Water is being poured into a spherical bowl of radius 4cm at a rate of 2cm3/s. How fast is the
water level rising when it is at 2cm?
dV/dt = 2 cm^3/s
dV/dh = surface area = pi r^2
dV/dt = dV/dh * dh/dt
so
dh/dt = dV/dt / pi r^2
so you need r, the radius of the surface 2 cm up from the bottom of the 4 cm radius sphere
I do not remember the length of a circle sector halfway from the center to the edge, look it up
I'm getting that r is the square root of 12, so dh/dt is 1/6pi ?
2/12pi = 1/(6pi) agree
thank you
To find the rate at which the water level is rising, we need to use the concept of related rates.
Let's denote:
- V as the volume of water in the bowl at any time t (in cm^3).
- r as the radius of the water surface in the bowl at any time t (in cm).
- h as the height of the water in the bowl at any time t (in cm).
Given that the bowl is spherical and has a radius of 4 cm, we can use the volume formula for a sphere to relate the volume V and the radius r:
V = (4/3) * π * r^3
To find the rate at which the water level is rising, we need to find dh/dt, the derivative of the height of the water with respect to time.
Now, we know that the rate at which the water is being poured into the bowl is 2 cm^3/s, which means dV/dt = 2 cm^3/s.
We are given that at a certain time t, the water level is at 2 cm, so h = 2 cm. We need to find dh/dt.
To find the relationship between h and r, we can use similar triangles. Since the bowl is spherical, the relationship between h and r is given by:
h / (4 - r) = 2 / 4
h = 2(4 - r)
Now we can differentiate both sides of the equation with respect to time t:
dh / dt = 2 * dr / dt
To solve for dh/dt, we need to find dr/dt, which is the rate at which the radius is changing.
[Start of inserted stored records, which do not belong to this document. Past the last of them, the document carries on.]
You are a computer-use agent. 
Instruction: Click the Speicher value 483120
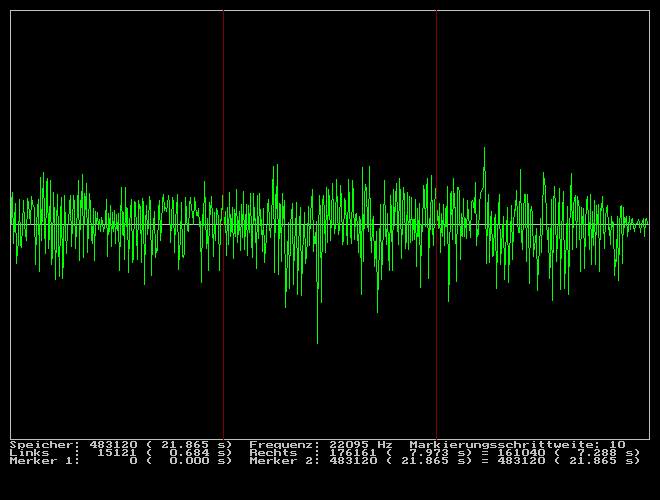pos(113,444)
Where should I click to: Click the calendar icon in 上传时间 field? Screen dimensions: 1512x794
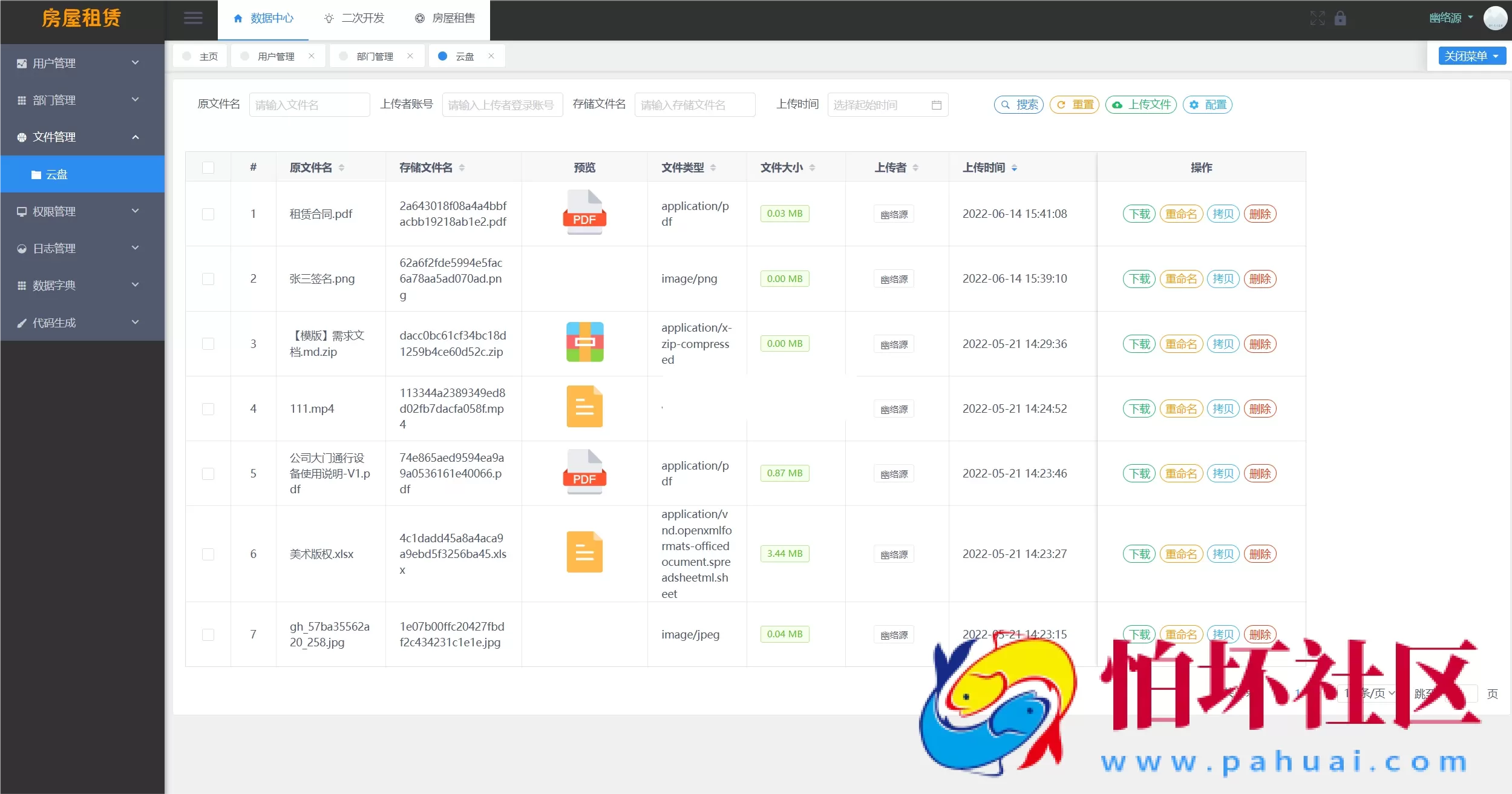(936, 104)
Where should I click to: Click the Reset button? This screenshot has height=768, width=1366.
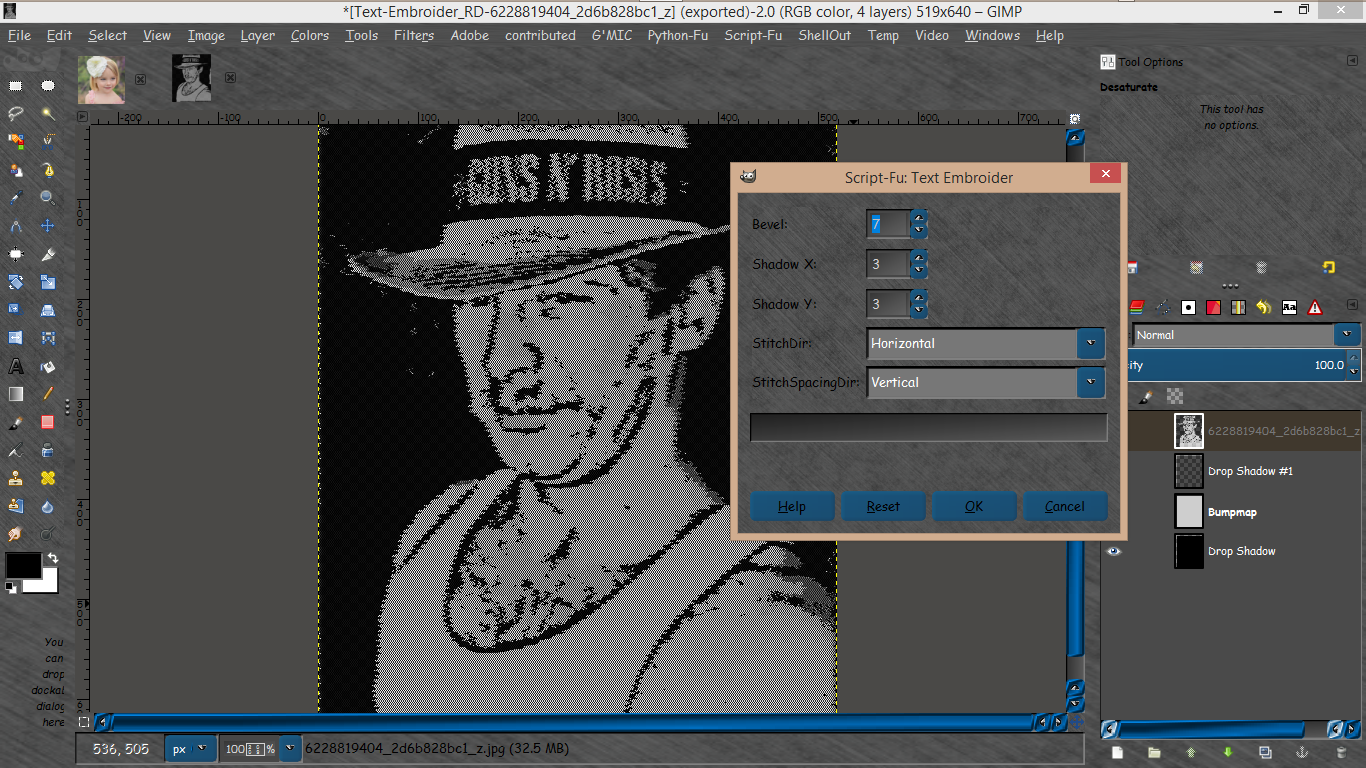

We can find the relationship between V and r by substituting the formula for V into the equation:
V = (4/3) * π * r^3
2 = (4/3) * π * r^3
Now, differentiate both sides of the equation with respect to t:
0 = 4πr^2 * dr/dt
Simplifying the equation, we get:
dr/dt = 0 / (4πr^2)
dr/dt = 0
Since dr/dt equals 0, this means that the rate at which the radius is changing is 0.
Substituting dr/dt = 0 into the equation dh / dt = 2 * dr / dt, we find:
dh / dt = 2 * 0
dh / dt = 0
Therefore, the water level is not rising when it is at 2 cm.